No. 065 [from The Spectator]
by [?]

It cannot be denied, but that the Negligence of every thing, which engages the Attention of the sober and valuable Part of Mankind, appears very well drawn in this Piece: But it is denied, that it is necessary to the Character of a Fine Gentleman, that he should in that manner trample upon all Order and Decency. As for the Character of Dorimant, it is more of a Coxcomb than that of Fopling. He says of one of his Companions, that a good Correspondence between them is their mutual Interest. Speaking of that Friend, he declares, their being much together makes the Women think the better of his Understanding, and judge more favourably of my Reputation. It makes him pass upon some for a Man of very good Sense, and me upon others for a very civil Person.

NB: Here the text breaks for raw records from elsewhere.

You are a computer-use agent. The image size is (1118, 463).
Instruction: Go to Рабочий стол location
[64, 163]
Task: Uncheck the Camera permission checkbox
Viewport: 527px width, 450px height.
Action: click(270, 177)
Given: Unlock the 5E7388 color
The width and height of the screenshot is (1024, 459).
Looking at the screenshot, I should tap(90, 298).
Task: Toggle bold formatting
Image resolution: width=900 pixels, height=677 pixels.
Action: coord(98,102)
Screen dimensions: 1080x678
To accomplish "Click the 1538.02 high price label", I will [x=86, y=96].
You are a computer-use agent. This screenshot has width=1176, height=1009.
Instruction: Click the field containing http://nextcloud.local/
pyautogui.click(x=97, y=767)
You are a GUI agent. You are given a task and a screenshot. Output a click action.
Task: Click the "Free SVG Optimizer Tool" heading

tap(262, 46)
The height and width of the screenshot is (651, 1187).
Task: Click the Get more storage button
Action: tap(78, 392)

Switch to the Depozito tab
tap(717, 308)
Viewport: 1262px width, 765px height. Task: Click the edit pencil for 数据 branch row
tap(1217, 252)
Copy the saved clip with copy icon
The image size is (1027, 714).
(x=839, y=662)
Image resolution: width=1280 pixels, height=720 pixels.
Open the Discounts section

This whole celebrated Piece is a perfect Contradiction to good Manners, good Sense, and common Honesty; and as there is nothing in it but what is built upon the Ruin of Virtue and Innocence, according to the Notion of Merit in this Comedy, I take the Shoemaker to be, in reality, the Fine Gentleman of the Play: For it seems he is an Atheist, if we may depend upon his Character as given by the Orange-Woman, who is her self far from being the lowest in the Play. She says of a Fine Man who is Dorimant’s Companion, There is not such another Heathen in the Town, except the Shoemaker. His Pretension to be the Hero of the Drama appears still more in his own Description of his way of Living with his Lady. There is, says he, never a Man in Town lives more like a Gentleman with his Wife than I do; I never mind her Motions; she never enquires into mine. We speak to one another civilly, hate one another heartily; and because it is Vulgar to Lye and Soak together, we have each of us our several Settle-Bed. That of Soaking together is as good as if Dorimant had spoken it himself; and, I think, since he puts Human Nature in as ugly a Form as the Circumstances will bear, and is a staunch Unbeliever, he is very much Wronged in having no part of the good Fortune bestowed in the last Act.

To speak plainly of this whole Work, I think nothing but being lost to a sense of Innocence and Virtue can make any one see this Comedy, without observing more frequent Occasion to move Sorrow and Indignation, than Mirth and Laughter. At the same time I allow it to be Nature, but it is Nature in its utmost Corruption and Degeneracy. [2]

R.

[Footnote 1: ‘The Man of Mode’, or ‘Sir Fopling Flutter’, by Sir George Etherege, produced in 1676. Etherege painted accurately the life and morals of the Restoration, and is said to have represented himself in Bellair; Beau Hewit, the son of a Herefordshire Baronet, in Sir Fopling; and to have formed Dorimant upon the model of the Earl of Rochester.]

[Footnote 2: To this number of the Spectator is appended the first advertisement of Pope’s ‘Essay on Criticism’.


This Day is publish'd An ESSAY on CRITICISM.

Printed for W. Lewis in Russell street Covent-Garden;
and Sold by W. Taylor, at the Ship in Pater Noster Row;
T. Osborn, in Gray’s Inn near the Walks;
T. Graves, in St. James’s Street;
and T. Morphew, near Stationers-Hall.